Eye problems: Occasionally, imported African Side-necked Turtles exhibit a variety of eye problems. These are typically the result of dehydration and poor conditions during shipping and can range from a minor filmy covering to more severe swelling. Filminess will usually disappear within a few days of placing them into clean, filtered water. More severe problems may require the application of an ophthalmic antibiotic. A good basking spot and plenty of sunlight as well as good water quality will prevent most eye-related problems.
Respiratory problems: Though somewhat cold hardy, when exposed to cold weather for an extended period of time, these turtles are prone to respiratory problems.

Availability:    African Side-necked Turtles or African Mud Turtles are commonly imported from Africa, but captive-hatched specimens are the best pets. These can be purchased from better pet stores, from breeders at the larger reptile shows across the country, and on-line.


Author: Russ Gurley
Edited by Animal-World.
Lastest Animal Stories on African Side-necked Turtle


CRISTI - 2014-10-12
I bought some of that vita shell for Gilbert and when I applied it he got restless and angry. He is 9yrs old and has never bitten anyone until last night when I put that stuff on him. Now I'm missing a chunk of my finger. Has anyone else had a negative exp. with vita shell?

  • Clarice Brough - 2014-10-13
    I've heard it is waxy and tends to clog, but don't know if there's any truth to that.
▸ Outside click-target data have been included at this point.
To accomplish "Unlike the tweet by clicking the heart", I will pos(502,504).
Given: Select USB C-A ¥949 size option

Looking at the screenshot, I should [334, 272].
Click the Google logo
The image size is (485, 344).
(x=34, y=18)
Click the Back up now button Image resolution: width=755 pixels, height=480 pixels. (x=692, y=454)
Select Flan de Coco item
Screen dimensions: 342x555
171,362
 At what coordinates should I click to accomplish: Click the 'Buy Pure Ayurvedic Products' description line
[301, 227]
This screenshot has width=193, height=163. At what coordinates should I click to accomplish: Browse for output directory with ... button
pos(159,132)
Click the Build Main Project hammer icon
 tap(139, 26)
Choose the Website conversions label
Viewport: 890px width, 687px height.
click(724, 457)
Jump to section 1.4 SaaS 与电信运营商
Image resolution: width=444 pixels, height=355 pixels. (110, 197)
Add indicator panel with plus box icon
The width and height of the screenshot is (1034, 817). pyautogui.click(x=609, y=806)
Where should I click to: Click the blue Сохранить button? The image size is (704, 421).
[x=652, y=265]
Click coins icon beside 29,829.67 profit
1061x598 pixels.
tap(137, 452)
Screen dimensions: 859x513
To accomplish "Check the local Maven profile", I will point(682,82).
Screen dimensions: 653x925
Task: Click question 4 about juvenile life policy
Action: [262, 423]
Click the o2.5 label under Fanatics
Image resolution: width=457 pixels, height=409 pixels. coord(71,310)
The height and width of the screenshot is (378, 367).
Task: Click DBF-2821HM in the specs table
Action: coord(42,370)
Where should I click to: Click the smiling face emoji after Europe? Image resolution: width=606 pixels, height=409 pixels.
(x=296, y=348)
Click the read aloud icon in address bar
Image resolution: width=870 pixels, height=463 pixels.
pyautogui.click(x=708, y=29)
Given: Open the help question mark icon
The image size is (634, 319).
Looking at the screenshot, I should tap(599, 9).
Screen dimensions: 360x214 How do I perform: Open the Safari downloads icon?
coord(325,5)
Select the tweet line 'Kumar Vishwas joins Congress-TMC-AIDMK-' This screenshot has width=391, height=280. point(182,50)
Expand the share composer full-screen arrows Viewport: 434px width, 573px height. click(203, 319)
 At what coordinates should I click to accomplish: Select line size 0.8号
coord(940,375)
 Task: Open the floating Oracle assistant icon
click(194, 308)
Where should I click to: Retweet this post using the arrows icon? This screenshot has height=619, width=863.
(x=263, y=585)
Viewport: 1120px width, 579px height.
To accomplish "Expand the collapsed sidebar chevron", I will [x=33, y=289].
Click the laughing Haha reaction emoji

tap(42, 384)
Can't imagine it caused your turtle to bite though, so would look for other issues on that.
  • CRISTI - 2014-10-13
    My friend that I got him from said that she used it years ago and he had the same reaction. He acts like it hurts but his shell needs a little aid in my opinion
  • Clarice Brough - 2014-10-17
    The most common shell problem they can develop is a mild shell rot. This happens if they are not kept in a clean environment and they lack an appropriate basking area. shell rot looks like whitish crusty deposits on the shell. The first thing to do is make sure it's environment right. Then clean the shell with a mild detergent and try to remove the spots by rubbing gently with a toothbrush. Dry the shell and apply a disinfecting antiseptic. Antiseptics such as hydrogen peroxide or Betadine (povidone-iodine) or antibiotic ointments have been used.
Reply
Cristi Jennings Wilson - 2014-10-10
I just inherited a 9yr old male ASN and he has only ate raw meat ( beef, pork, and chicken ) for at least the last several yrs. They also fed him bologna and hot dog. Also the fellers water temp was kept at around 72. I have raised his water temp to 76 and will try to raise it more, I'm just taking it slow. What about his diet? I've read that they eat more veggies and greens the older they get but Gilbert won't eat them. I wanna do right by my new man but he seems to be breaking all the rules

 

  • Clarice Brough - 2014-10-11
    What a great new pet, sounds like you are going to be a great keeper too. These turtles will continue to eat proteins, and snack on some veggies.  General foods as listed above are'commercial aquatic turtle food and will eat fish, crayfish, worms, and even crickets. They will also pick at aquatic plants and especially enjoy taking bite-sized pieces from the leaves of water hyacinth and water lettuce.' I don't know that I would feed processed foods like bologna and hot dogs though.
Reply
Canaan - 2014-09-09
My African Side neck turtle is not eating and is not coming out from out under his rock the water temp is fine but he just doesn't move or eat

  • Clarice Brough - 2014-09-10
    Try boosting the temperatures of the basking area and water, most aftrican side necks like a little warmer at around 80 F. You may want to get it to a vet for a checkup as it could be a respiratory infection, gasping for air and wheezing noises, are some signs. Respiratory is not something to mess around with, if it has that problem it will need medical attention, or the illness will be fatal
Reply
Griffin Wright - 2014-08-10
My ASNT is gone?! Is he buried under the rocks? I can't see his shell and his tank walls are too big for him to get out. Someone help?!

  • Clarice Brough - 2014-08-13
    Why don't you clean the tank and look for him.